For the word "dropdown", return each line of the data in which it occurs.
----------------------------------------
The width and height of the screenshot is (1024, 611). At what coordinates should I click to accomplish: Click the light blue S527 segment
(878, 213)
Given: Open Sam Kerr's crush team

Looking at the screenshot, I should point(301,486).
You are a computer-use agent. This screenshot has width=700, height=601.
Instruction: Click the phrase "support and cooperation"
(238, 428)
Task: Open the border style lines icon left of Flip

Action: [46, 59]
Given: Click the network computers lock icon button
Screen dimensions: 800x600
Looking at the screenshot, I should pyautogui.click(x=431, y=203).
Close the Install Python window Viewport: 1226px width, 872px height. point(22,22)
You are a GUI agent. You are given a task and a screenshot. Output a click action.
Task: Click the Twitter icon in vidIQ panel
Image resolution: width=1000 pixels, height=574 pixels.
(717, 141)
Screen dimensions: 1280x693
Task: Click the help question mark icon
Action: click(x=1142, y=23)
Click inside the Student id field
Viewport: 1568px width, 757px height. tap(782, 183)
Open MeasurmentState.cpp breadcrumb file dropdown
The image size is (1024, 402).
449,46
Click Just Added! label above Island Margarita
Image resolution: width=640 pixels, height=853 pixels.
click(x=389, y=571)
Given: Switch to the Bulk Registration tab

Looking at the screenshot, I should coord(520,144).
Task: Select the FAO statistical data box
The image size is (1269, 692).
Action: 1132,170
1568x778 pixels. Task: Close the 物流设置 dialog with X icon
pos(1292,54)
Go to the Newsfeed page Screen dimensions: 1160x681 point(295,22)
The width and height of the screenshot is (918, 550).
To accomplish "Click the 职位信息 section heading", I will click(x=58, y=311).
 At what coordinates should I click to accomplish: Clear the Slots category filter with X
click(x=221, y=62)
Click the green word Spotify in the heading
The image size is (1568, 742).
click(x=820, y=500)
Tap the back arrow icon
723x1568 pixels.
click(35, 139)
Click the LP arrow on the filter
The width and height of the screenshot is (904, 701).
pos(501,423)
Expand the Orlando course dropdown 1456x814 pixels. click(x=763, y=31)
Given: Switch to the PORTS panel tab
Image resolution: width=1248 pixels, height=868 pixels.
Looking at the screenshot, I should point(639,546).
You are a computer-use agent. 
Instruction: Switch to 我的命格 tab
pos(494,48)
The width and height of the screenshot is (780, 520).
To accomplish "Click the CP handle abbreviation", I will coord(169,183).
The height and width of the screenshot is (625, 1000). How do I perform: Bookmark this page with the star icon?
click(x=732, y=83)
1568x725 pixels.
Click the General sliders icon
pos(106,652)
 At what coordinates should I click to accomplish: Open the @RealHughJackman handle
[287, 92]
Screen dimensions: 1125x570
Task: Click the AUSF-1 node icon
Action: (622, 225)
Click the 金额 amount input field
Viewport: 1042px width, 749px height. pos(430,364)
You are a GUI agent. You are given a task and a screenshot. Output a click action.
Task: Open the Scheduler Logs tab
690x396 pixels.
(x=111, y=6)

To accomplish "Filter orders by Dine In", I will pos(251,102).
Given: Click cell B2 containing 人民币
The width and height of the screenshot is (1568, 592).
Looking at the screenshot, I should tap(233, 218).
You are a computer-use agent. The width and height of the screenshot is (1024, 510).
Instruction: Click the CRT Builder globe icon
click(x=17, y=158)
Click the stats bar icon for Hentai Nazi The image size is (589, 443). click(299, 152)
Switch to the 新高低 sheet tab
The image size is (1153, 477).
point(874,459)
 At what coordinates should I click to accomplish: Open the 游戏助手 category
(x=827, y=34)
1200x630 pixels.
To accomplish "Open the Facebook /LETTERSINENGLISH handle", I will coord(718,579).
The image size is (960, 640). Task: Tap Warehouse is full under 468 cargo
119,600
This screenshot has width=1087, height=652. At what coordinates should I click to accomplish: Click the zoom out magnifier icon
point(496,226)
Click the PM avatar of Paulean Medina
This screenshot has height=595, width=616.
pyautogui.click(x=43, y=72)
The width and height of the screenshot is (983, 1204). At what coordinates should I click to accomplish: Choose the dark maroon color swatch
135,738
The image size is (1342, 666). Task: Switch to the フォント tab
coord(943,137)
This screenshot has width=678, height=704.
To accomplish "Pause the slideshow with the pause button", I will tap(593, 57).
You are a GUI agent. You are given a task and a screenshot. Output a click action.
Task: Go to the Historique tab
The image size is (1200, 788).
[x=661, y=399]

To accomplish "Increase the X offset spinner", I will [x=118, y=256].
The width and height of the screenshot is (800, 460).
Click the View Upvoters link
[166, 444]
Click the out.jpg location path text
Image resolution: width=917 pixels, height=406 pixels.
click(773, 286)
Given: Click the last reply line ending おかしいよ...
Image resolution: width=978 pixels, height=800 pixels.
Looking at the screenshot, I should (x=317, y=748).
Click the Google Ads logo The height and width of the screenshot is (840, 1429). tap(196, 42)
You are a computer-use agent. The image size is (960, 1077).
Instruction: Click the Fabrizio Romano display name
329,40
----------------------------------------
■ **Solution for this task**:
Open MeasurmentState.cpp breadcrumb file dropdown
Expand the Orlando course dropdown 1456x814 pixels. click(x=763, y=31)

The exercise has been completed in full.